Annapolis to Fort Lauderdale 2019!

By Rich

And….we’re off! Annapolis to Fort Lauderdale was the first significant passage for Team Rover since bringing her home from Charleston. We left Saturday, November 23rd dressed in full ski gear hiding inside the enclosure while listening to college football on satellite radio.  Light head winds meant motoring all day and night.  Around dusk the rain started and it poured through much of the night. We could not have been happier to have the full enclosure; in fact, we never ran the heat for the entire passage, which meant we only needed to run the generator once to charge batteries.

As expected the big excitement for the trip came around dawn on Sunday when big, nasty breezes filled in from the northwest, right on our beam. The breeze was steady in the low 20s with gusts way into the 30s. For most of Sunday we blast reached at hull speed under full main and staysail alone with surfs to 10s and 11s.
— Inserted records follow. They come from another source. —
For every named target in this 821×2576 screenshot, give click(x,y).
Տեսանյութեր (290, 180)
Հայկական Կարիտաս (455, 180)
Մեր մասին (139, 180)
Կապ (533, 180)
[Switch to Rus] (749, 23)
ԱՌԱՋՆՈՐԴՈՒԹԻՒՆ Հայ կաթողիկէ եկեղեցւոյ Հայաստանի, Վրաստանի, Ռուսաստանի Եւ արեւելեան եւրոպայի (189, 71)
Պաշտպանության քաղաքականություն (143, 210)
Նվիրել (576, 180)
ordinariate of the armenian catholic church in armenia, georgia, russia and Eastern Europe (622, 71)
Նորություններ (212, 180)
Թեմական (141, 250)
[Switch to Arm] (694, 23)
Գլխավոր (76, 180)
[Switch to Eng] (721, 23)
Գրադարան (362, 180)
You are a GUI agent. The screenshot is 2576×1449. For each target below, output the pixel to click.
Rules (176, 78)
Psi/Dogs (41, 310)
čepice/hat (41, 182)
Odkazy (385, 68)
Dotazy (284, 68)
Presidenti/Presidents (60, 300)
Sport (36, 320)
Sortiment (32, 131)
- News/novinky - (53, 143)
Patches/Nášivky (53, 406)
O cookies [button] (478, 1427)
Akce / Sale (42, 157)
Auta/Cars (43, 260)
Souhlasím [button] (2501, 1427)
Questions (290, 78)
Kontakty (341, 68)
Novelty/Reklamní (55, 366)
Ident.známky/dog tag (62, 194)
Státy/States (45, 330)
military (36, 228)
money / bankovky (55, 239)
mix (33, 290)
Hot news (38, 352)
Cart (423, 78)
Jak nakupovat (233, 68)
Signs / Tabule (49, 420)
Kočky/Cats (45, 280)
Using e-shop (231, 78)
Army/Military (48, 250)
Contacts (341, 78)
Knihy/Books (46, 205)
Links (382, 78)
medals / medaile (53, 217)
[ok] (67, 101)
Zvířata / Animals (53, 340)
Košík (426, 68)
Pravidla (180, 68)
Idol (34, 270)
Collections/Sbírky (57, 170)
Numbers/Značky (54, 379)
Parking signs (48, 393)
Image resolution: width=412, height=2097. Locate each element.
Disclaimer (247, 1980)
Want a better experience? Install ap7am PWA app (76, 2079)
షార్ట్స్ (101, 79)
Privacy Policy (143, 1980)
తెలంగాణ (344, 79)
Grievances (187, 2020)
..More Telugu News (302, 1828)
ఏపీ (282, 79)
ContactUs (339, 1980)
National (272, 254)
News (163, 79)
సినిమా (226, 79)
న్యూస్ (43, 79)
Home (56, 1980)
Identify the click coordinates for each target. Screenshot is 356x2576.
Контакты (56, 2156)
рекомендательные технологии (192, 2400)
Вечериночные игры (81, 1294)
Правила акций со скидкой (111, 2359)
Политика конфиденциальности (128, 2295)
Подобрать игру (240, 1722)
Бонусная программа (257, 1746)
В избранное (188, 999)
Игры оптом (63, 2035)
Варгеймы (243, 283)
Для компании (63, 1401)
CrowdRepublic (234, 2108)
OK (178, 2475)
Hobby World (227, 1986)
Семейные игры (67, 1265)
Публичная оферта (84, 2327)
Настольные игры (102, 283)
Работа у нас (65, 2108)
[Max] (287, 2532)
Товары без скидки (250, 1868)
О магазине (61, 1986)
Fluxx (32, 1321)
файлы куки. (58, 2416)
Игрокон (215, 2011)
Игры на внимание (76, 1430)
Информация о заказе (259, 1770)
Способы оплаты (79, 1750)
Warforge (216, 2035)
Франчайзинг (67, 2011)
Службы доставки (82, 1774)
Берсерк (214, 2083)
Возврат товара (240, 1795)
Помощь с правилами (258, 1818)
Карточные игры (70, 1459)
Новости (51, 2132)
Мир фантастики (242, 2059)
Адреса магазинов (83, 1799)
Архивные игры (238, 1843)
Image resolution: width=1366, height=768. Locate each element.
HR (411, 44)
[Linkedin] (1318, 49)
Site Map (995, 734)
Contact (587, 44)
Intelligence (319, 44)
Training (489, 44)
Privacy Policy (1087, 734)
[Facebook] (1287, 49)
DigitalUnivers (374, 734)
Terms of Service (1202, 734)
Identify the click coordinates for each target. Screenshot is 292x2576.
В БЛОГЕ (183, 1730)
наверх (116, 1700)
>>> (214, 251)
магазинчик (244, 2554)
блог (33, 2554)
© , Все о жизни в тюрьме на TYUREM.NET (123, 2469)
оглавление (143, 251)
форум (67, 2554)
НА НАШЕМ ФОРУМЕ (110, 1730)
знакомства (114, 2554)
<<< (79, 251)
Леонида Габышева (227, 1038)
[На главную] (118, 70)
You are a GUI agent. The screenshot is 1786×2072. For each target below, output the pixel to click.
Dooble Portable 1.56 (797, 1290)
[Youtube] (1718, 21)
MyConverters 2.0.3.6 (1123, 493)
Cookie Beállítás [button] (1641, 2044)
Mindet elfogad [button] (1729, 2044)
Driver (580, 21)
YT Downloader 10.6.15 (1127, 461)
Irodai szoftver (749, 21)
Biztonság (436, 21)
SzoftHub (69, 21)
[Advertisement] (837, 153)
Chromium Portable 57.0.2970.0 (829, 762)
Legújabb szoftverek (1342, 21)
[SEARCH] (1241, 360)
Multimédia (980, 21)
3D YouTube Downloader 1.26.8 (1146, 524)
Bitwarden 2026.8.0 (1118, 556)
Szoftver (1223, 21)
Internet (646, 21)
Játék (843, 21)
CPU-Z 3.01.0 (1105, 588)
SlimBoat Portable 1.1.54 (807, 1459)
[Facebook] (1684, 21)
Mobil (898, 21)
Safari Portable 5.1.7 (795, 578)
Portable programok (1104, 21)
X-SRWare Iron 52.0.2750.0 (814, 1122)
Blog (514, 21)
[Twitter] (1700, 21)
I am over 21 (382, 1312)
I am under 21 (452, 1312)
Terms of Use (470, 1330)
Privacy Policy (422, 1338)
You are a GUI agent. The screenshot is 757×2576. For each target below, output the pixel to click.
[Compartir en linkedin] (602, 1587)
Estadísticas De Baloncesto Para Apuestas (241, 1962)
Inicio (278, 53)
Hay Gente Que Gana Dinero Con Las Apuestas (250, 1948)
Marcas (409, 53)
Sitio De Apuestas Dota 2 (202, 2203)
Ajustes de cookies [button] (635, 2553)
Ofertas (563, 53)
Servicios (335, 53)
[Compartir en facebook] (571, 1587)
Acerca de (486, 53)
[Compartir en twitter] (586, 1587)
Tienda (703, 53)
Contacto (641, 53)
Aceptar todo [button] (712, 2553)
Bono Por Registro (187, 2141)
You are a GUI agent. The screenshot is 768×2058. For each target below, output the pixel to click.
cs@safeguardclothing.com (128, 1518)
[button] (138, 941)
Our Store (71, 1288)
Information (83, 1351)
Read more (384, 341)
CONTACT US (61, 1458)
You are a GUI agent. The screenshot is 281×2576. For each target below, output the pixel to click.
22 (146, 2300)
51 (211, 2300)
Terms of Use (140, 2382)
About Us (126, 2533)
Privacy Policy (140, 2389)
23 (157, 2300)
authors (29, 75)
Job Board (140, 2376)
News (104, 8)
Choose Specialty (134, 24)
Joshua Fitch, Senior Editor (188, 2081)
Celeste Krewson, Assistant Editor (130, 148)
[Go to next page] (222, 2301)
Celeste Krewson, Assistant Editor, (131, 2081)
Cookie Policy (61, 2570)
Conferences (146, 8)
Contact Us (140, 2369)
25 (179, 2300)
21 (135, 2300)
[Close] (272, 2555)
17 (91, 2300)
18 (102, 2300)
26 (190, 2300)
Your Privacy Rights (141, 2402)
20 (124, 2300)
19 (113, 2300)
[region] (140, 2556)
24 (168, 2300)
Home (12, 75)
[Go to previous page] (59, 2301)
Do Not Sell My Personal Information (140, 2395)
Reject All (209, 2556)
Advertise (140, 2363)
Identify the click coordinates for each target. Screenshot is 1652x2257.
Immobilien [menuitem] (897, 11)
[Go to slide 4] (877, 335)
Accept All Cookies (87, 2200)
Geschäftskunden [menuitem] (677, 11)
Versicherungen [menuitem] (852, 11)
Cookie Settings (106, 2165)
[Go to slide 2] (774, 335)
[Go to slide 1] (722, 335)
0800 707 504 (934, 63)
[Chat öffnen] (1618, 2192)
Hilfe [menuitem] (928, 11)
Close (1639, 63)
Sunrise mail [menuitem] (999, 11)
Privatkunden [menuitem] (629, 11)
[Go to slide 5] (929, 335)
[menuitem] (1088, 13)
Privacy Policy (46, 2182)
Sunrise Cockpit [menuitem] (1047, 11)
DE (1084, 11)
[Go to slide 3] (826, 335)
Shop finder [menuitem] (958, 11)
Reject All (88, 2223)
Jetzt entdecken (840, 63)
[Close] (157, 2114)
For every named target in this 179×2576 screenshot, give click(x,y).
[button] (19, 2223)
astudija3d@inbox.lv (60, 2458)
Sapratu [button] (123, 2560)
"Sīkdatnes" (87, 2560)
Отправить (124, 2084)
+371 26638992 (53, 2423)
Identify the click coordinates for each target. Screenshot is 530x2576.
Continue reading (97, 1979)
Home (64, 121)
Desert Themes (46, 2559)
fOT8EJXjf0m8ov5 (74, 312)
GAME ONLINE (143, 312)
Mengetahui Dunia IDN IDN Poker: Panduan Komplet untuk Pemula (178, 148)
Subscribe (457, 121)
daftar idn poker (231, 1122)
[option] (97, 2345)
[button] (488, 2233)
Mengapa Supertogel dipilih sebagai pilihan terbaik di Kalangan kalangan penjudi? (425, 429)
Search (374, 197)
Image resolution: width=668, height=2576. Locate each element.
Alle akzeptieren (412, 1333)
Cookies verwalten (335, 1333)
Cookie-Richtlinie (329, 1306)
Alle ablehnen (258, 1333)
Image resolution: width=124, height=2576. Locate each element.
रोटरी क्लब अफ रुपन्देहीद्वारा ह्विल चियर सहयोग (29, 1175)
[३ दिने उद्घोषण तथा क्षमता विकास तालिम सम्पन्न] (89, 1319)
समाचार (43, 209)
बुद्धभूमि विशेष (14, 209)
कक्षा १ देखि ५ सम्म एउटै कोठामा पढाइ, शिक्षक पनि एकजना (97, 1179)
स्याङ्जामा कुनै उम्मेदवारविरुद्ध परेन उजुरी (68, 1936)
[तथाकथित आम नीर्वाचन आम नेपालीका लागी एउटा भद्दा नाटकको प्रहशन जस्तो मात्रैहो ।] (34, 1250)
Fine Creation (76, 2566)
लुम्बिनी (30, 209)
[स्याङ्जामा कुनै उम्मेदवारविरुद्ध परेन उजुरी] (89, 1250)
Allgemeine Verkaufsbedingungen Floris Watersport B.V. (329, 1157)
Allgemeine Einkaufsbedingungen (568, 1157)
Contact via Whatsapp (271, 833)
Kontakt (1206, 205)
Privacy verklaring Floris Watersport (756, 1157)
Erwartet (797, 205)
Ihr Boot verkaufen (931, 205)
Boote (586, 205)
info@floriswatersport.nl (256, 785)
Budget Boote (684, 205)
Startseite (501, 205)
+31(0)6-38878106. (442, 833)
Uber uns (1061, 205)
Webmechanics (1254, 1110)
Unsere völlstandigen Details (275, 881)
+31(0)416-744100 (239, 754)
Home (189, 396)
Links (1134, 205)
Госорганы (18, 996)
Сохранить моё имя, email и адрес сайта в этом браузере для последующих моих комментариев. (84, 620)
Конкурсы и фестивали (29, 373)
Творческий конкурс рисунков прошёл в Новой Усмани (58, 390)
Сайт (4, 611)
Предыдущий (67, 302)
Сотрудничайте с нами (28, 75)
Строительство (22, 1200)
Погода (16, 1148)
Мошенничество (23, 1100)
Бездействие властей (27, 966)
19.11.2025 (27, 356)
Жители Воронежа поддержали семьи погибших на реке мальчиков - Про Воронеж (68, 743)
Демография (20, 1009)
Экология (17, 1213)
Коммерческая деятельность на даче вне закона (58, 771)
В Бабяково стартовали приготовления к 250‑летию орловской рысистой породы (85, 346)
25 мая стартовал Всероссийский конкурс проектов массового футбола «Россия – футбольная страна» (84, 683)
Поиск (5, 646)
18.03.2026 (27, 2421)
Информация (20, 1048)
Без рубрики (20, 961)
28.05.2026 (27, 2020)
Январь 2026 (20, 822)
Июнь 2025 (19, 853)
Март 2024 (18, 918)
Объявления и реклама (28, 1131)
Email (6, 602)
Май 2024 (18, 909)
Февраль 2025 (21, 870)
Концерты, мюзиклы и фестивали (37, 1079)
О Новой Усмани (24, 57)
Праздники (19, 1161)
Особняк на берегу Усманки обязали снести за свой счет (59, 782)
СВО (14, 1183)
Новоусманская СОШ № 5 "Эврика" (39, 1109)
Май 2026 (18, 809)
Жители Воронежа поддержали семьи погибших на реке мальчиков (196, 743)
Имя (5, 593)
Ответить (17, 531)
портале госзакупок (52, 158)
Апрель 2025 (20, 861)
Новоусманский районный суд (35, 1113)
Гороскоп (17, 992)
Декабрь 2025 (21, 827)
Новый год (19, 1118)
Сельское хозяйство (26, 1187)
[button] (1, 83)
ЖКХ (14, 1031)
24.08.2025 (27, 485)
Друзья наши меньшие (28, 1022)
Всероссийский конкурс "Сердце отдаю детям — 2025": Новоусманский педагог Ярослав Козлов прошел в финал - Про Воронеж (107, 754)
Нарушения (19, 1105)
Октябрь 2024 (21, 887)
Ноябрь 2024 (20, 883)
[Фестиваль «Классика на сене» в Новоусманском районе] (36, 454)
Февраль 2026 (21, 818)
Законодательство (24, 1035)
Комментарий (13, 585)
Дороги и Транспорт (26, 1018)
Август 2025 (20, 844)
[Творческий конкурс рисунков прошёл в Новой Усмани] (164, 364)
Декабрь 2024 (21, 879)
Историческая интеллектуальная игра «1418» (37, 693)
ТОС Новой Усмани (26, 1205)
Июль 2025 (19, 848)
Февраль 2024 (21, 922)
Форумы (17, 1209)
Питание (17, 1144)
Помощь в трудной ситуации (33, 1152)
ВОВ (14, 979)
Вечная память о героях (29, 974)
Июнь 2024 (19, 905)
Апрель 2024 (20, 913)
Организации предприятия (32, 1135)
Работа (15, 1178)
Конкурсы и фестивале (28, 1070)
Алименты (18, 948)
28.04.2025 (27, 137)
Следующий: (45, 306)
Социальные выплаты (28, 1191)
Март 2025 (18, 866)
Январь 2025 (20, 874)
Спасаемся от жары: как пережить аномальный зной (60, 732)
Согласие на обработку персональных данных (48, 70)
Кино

By late afternoon the breeze started to abate from mid upper 20s and clock right a bit and we started rolling out increments of jib with the staysail still out to keep the speeds up.

Upon rounding Cape Hatteras we turned upwind to a close reach and began taking a beating into short, sharp sea state that frequently broke over the decks. Initially we sailed under reefed jib, full main and no staysail but everyone was pretty uncomfortable between the 20 degrees of heel or so and the nasty sea state. After an hour or two we remembered our experiment from test sailing on the Bay earlier in the fall: get the center of effort lower by sailing with the staysail and only a scrap of jib, as shown in this photo from that test sail:

So we rolled up the genoa, unfurled the staysail and then rolled out about 6 feet of genoa to get the boat speeds over 8 knots. What a difference! Just as we’d seen on the Bay, the change cost a half knot of boat speed but meant going from 20-25 degree of heal to 5-15 and it was an incredible transformation in the experience to the positive. We sailed through a very choppy night which saw the breezes gradually lighten toward dawn. As the sun rose the wind died and we rolled up the sails and began motoring after almost exactly 24 hours of very salty sailing. From there it was motoring or motor sailing all the way to Lauderdale, which we reached around 4PM on Thursday (Thanksgiving Day).

Rover is now in her winter home and a whole new list of boat projects for “the big cruise” has begun!